Question

type the correct answer in the box. in 1979, the price of electricity was $0.05 per kilowatt - hour. the price of electricity has increased at a rate of approximately 2.05% per year. let t be the number of years after 1979, create the equation that can be used to determine how many years it will take for the price per kilowatt - hour to reach a certain amount. fill in the values of a, b, and c for this situation. do not include dollar signs in the response. $c = a(b)^t$

Explanation:

Step1: Identify the initial - value

The initial price of electricity in 1979 is $0.05$. In the exponential - growth formula $c = A(b)^t$, $A$ represents the initial value. So $A = 0.05$.

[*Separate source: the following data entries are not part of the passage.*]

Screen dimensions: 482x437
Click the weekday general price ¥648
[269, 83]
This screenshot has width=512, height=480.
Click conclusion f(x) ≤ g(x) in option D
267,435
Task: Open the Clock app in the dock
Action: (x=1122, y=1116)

Step2: Identify the growth factor

The price of electricity has increased at a rate of approximately $2.0\%$. The growth factor $b$ for a percentage increase $r$ (where $r$ is written as a decimal) is given by $b=1 + r$. Since $r = 0.02$, then $b = 1+0.02=1.02$.

Step3: Identify the variables

$c$ is the price per kilowatt - hour after $t$ years, $t$ is the number of years after 1979.

Answer:

$A = 0.05$, $b = 1.02$, $c$ is the price per kilowatt - hour after $t$ years and $t$ is the number of years after 1979.